I would love to see scripts that you might have or scripts that your other readers have related to this discussion.
Again thanks for sharing these very useful ideas related to VLDBs.
Stephen Horne
SQLSoldier. Sorry for the follow up. It looks like WordPress mangled my post somewhat. Not sure what happened. Following is the chunk that is mangled. If it mangles it again and you are interested I can send via email? Thanks, Stephen
Command #1:
WHILE EXISTS (SELECT * FROM MyTable WITH (NOLOCK) WHERE MyColumn >= 12345 AND MyColumn < 23456)
DELETE TOP (1000) MyTable WHERE MyColumn = 12345 AND MyColumn = 23456 AND MyColumn < 34567)
DELETE TOP (1000) MyTable WHERE MyColumn = 23456 AND MyColumn = 23456 AND MyColumn < 34567 ;
If I see problems… etc
SQLSoldier
Thanks for the feedback, Stephen!! I’m seeing your posts just fine. Nothing is mangled. What does it look like to you?
I’m going to add in a little more info on this. Thanks for the suggestion!!
Stephen Horne
Hi Robert,
The mangling is in the Command #1 clause above. I think it is the less thans and greater thans that are messing things up a bit. WordPress is possibly seeing an html element somehow. Should read like the following (will use GT and LT instead of the characters).
—-
Command #1:
WHILE EXISTS (SELECT * FROM MyTable WITH (NOLOCK) WHERE MyColumn GT= 12345 AND MyColumn LT 23456)
DELETE TOP (1000) MyTable WHERE MyColumn GT= 12345 AND MyColumn LT 23456 ;
Command #2:
WHILE EXISTS (SELECT * FROM MyTable WITH (NOLOCK) WHERE MyColumn GT= 23456 AND MyColumn LT 34567)
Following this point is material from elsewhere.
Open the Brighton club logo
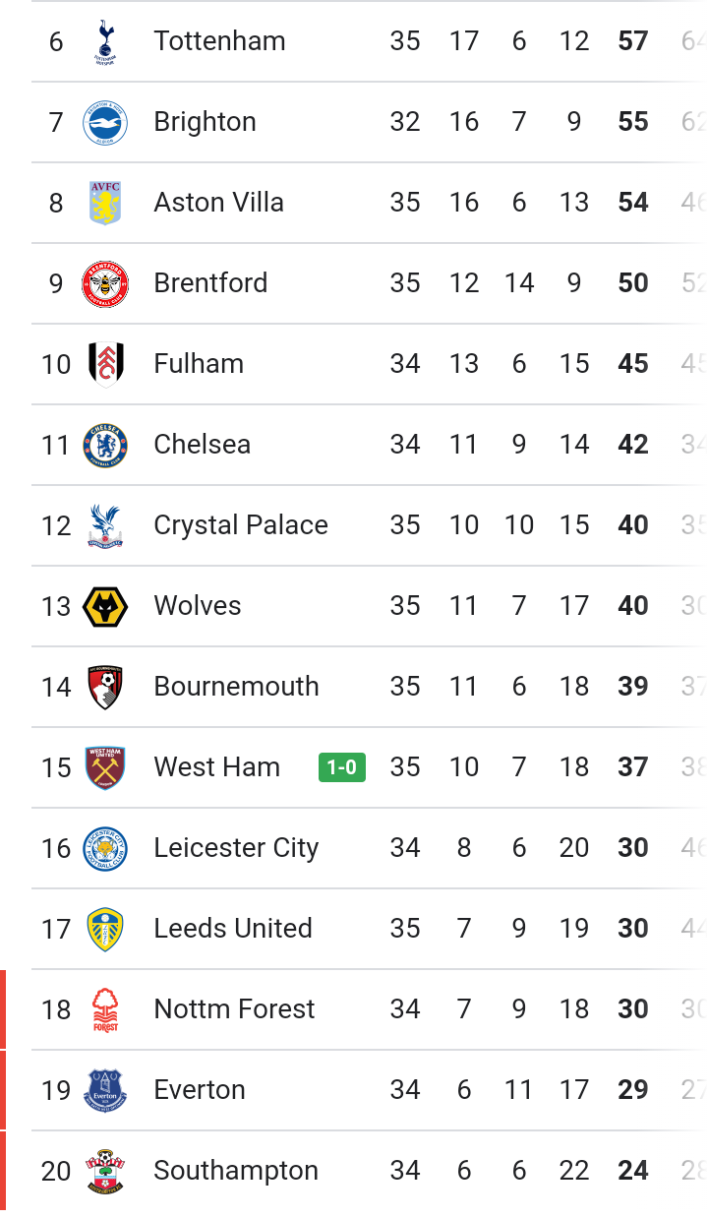 pos(105,122)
DELETE TOP (1000) MyTable WHERE MyColumn GT= 23456 AND MyColumn LT 34567 ;
When I am doing something like this, I frequently use Adam Machanic’s sp_whoisactive to monitor that help ensure that I am not causing problems. I also use sp_spaceused on MyTable to watch progress. And I also use a query like the following to monitor progress.
SELECT COUNT(*)
FROM MyTable WITH (NOLOCK)
WHERE MyColumn GT= 23456 AND MyColumn LT 34567 ;
If I see problems… etc
Shaun
I’ve been waiting all week for this article! I’m in a situation where I need to delete data from two huge tables – 60 million+ rows each and growing by 80K rows per day. Trying to find the best way. Been using your version of the “hard method”, but it’s still pretty slow. I’d love to see an example of using partitions to delete data.
SQLSoldier
Is the table partitioned? If so, you switch out the whole partition that you want to delete into an empty table and then just drop the table or truncate it.
Shaun
It’s not currently partitioned 🙁 But that’s what I was thinking I would do. Does adding partitions to an unpartitioned table cause a big disk IO hit if the partitions are in the same filegroup? (running SQL 2005, btw).
SQLSoldier
Yes. Unfortunately, it is a huge IO hit. It has to move the data to different files. Obviously, it’s best to plan for partitioning in the design phase, but tha tis so often not the cards we are dealt. Unfortunately, people often let it go because it will be such a big pain to implement. Even if they set the existing data as a single partition and then starting added partitions at se time intervals, the problem will at least not keep getting worse.